REQUEST. Copy out every one of the records below, line for line, with no changes.

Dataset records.
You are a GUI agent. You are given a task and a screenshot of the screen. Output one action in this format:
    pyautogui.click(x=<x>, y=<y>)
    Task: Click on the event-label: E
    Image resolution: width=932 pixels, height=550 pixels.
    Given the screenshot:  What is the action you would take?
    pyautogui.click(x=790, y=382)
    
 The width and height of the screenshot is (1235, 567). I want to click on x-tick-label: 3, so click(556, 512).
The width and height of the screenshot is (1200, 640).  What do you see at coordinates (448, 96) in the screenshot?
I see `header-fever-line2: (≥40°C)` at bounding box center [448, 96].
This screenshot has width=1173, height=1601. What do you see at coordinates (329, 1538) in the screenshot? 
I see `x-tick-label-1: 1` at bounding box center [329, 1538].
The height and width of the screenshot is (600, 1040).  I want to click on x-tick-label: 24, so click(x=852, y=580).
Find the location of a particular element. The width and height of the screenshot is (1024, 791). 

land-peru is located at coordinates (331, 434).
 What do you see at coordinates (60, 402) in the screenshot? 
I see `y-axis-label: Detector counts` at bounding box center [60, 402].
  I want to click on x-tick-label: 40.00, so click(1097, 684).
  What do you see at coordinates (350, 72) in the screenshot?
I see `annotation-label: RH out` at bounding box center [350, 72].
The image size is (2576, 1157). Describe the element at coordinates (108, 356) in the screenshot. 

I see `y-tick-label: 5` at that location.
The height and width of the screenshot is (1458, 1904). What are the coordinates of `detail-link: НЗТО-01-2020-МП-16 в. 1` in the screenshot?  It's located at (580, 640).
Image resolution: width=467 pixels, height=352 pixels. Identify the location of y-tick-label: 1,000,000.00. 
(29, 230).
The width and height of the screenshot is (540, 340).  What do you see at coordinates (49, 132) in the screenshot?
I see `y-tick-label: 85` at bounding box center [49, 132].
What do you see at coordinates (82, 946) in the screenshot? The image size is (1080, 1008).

EXPECTED ANSWER.
You are a GUI agent. You are given a task and a screenshot of the screen. Output one action in this format:
    pyautogui.click(x=<x>, y=<y>)
    Task: Click on the event-label: E
    Image resolution: width=932 pixels, height=550 pixels.
    Given the screenshot:  What is the action you would take?
    pyautogui.click(x=790, y=382)
    
 The width and height of the screenshot is (1235, 567). I want to click on x-tick-label: 3, so click(556, 512).
The width and height of the screenshot is (1200, 640).  What do you see at coordinates (448, 96) in the screenshot?
I see `header-fever-line2: (≥40°C)` at bounding box center [448, 96].
This screenshot has width=1173, height=1601. What do you see at coordinates (329, 1538) in the screenshot? 
I see `x-tick-label-1: 1` at bounding box center [329, 1538].
The height and width of the screenshot is (600, 1040).  I want to click on x-tick-label: 24, so click(x=852, y=580).
Find the location of a particular element. The width and height of the screenshot is (1024, 791). 

land-peru is located at coordinates (331, 434).
 What do you see at coordinates (60, 402) in the screenshot? 
I see `y-axis-label: Detector counts` at bounding box center [60, 402].
  I want to click on x-tick-label: 40.00, so click(1097, 684).
  What do you see at coordinates (350, 72) in the screenshot?
I see `annotation-label: RH out` at bounding box center [350, 72].
The image size is (2576, 1157). Describe the element at coordinates (108, 356) in the screenshot. 

I see `y-tick-label: 5` at that location.
The height and width of the screenshot is (1458, 1904). What are the coordinates of `detail-link: НЗТО-01-2020-МП-16 в. 1` in the screenshot?  It's located at (580, 640).
Image resolution: width=467 pixels, height=352 pixels. Identify the location of y-tick-label: 1,000,000.00. 
(29, 230).
The width and height of the screenshot is (540, 340).  What do you see at coordinates (49, 132) in the screenshot?
I see `y-tick-label: 85` at bounding box center [49, 132].
What do you see at coordinates (82, 946) in the screenshot? The image size is (1080, 1008).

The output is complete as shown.